# what tripod head do you prefer



## Mr.CheddarNut (Jan 16, 2013)

Just curious what everyone has to say about the types of tripods they use for their spotting scopes. Ball head, pan head or other heads I haven't heard of?
They sure can sell them as far as manufacturers descriptions go but I am interested in real life in the field supporting a spotting scope feedback. Lets hear it...

Cheddar


----------



## swbuckmaster (Sep 14, 2007)

I use a cheep vanguard tripod and the head it comes with it. Its great for light weight back packing and viewing. If your into video or have a strong back you can always go with heavier better heads but for what I use it for the better heads are over kill. The vanguard heads will track good with my hd video camcorders though.

http://www.srsmicrosystems.co.uk/va...an-head.html?gclid=CIfg7Zea9MYCFcPMtAodON4N2g


----------



## DallanC (Jan 13, 2009)

I like pan heads. I can loosen just one axis and make fine adjustments. You cannot do that with a ball head as if you release any tension you have to fully support the scope with your other hand. I can with 1 hand run my spotter.

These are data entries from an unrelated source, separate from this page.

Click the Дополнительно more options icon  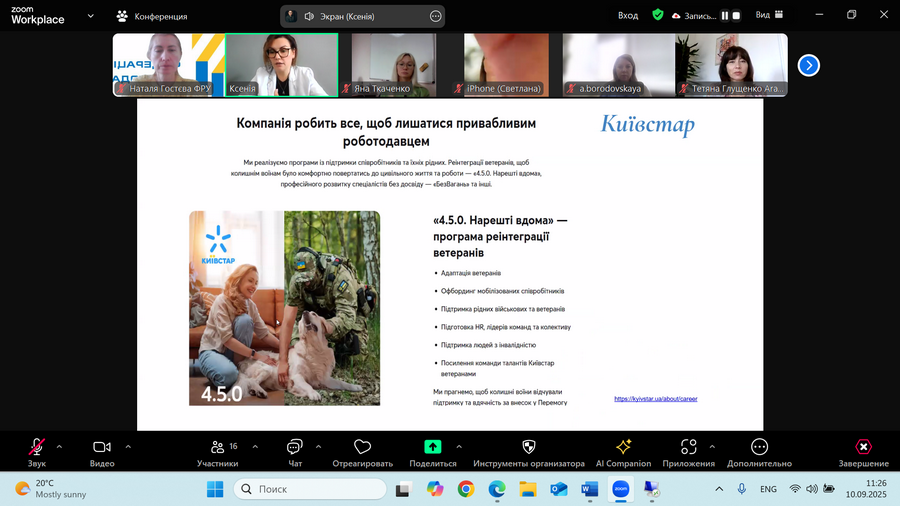[x=759, y=448]
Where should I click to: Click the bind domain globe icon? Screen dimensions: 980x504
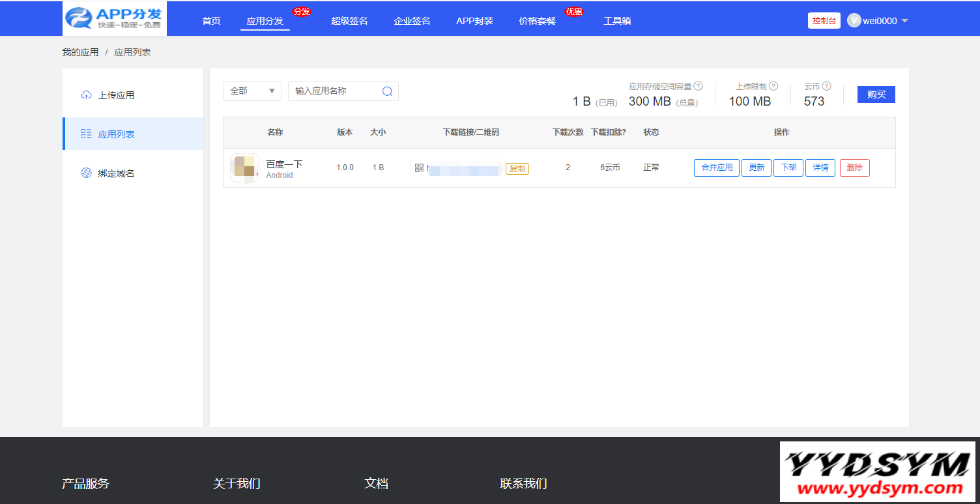pos(86,173)
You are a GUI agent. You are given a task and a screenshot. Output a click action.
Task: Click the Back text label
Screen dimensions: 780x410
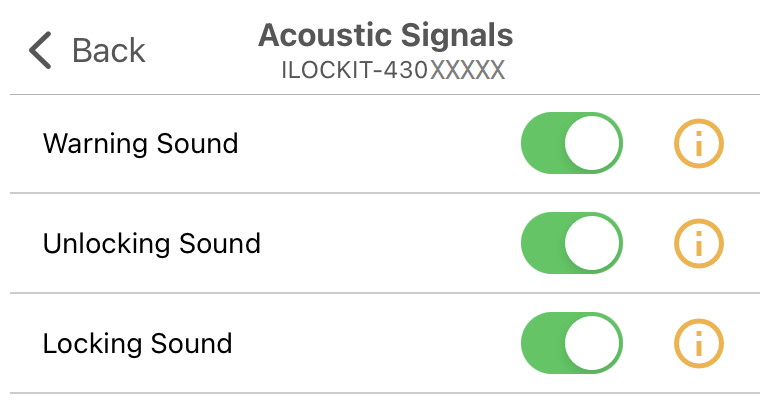(x=109, y=50)
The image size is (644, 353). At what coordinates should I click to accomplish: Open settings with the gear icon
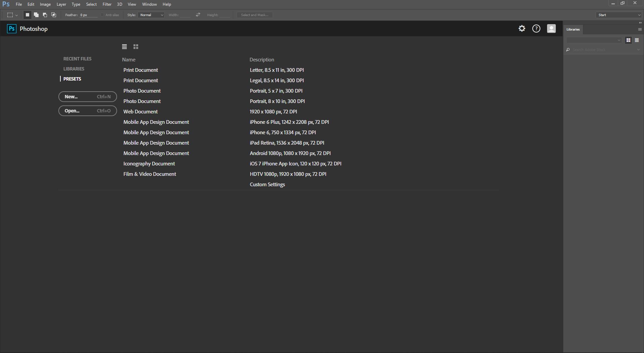click(522, 29)
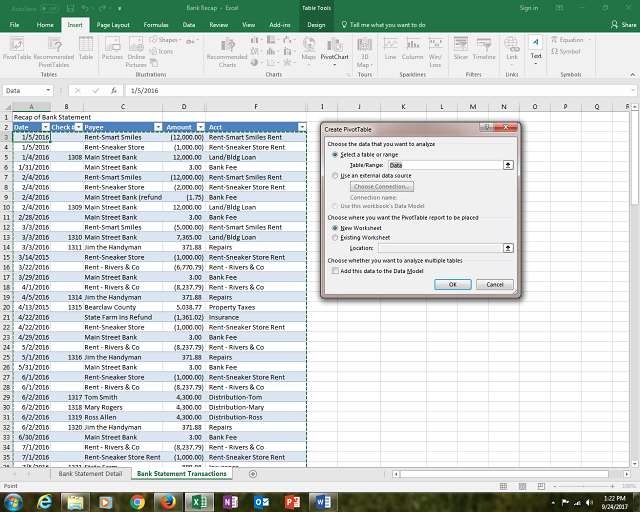
Task: Choose the Existing Worksheet radio button
Action: click(x=334, y=237)
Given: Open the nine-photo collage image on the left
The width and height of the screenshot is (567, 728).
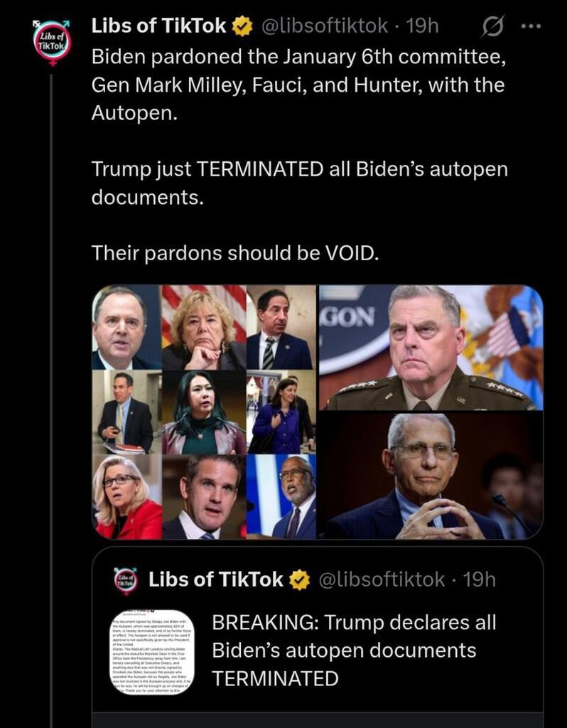Looking at the screenshot, I should click(x=204, y=412).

Oh and I hate those pistol grip heads... *CLICK* *Click* *click* *ClIcK* every freaking time you want to adjust it. Ruins that relaxing "stillness" of the morning as you look for life.

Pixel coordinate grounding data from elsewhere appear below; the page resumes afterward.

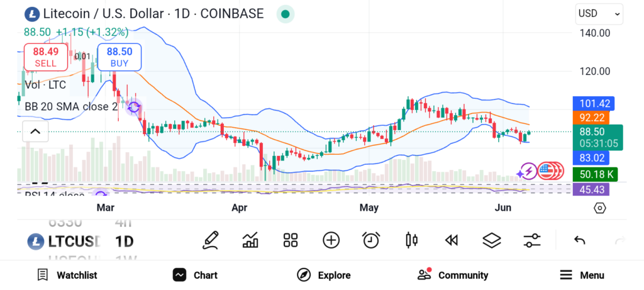Open chart settings sliders icon
Image resolution: width=644 pixels, height=290 pixels.
[x=532, y=240]
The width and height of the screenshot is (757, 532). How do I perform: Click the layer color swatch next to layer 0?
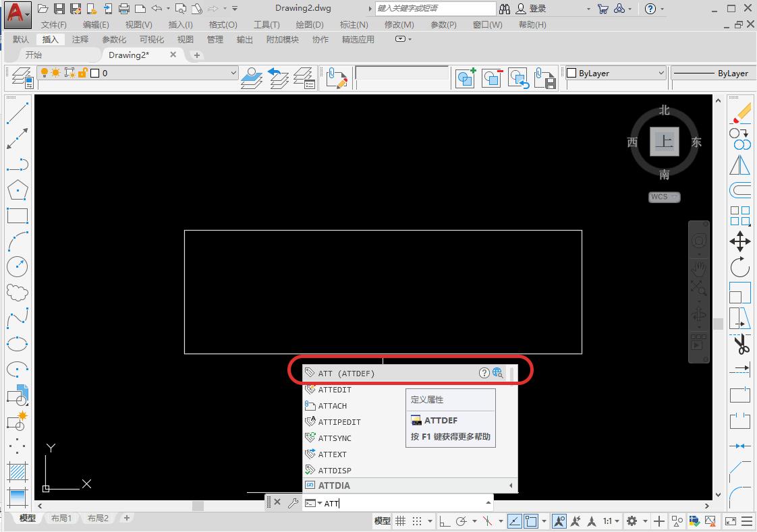pyautogui.click(x=95, y=73)
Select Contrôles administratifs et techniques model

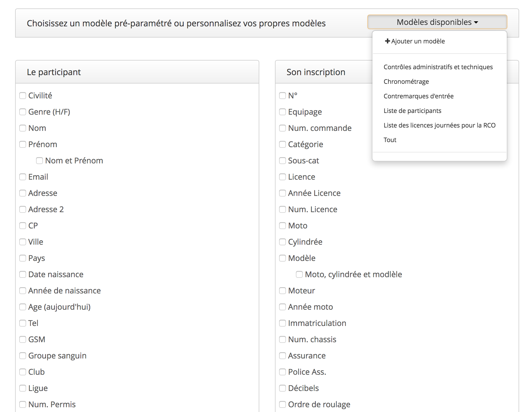[438, 67]
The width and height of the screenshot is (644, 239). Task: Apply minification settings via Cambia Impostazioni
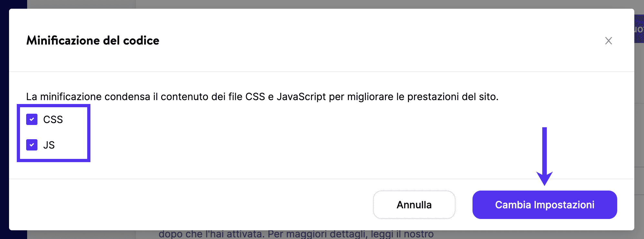click(545, 205)
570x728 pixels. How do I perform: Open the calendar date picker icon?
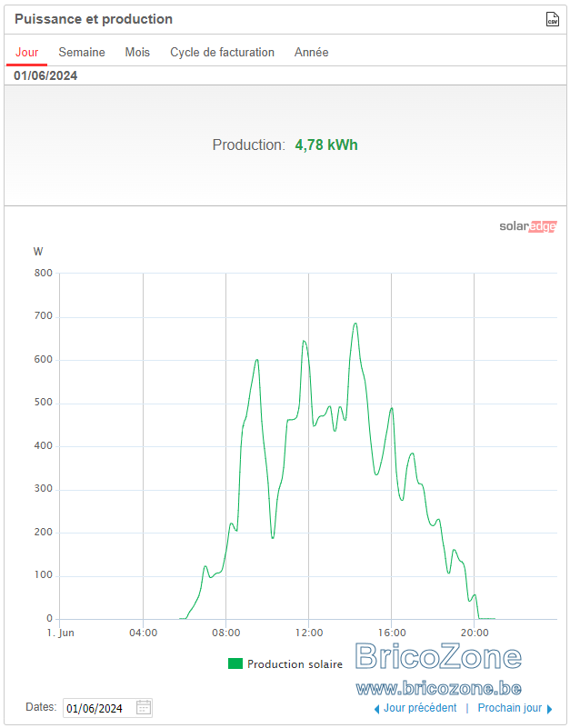coord(144,708)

My favorite tripod is a Slik Pro700DX. Its heavy and we only use it when we plan to be near the vehicles... but you can extend it to eye level while standing and it is rock solid, even in a pretty stiff breeze. My lightest packable tripod is a Oben TT-100, about as small as you can get and still support a spotter. I probably need to get something that works between those two sizes.


-DallanC


----------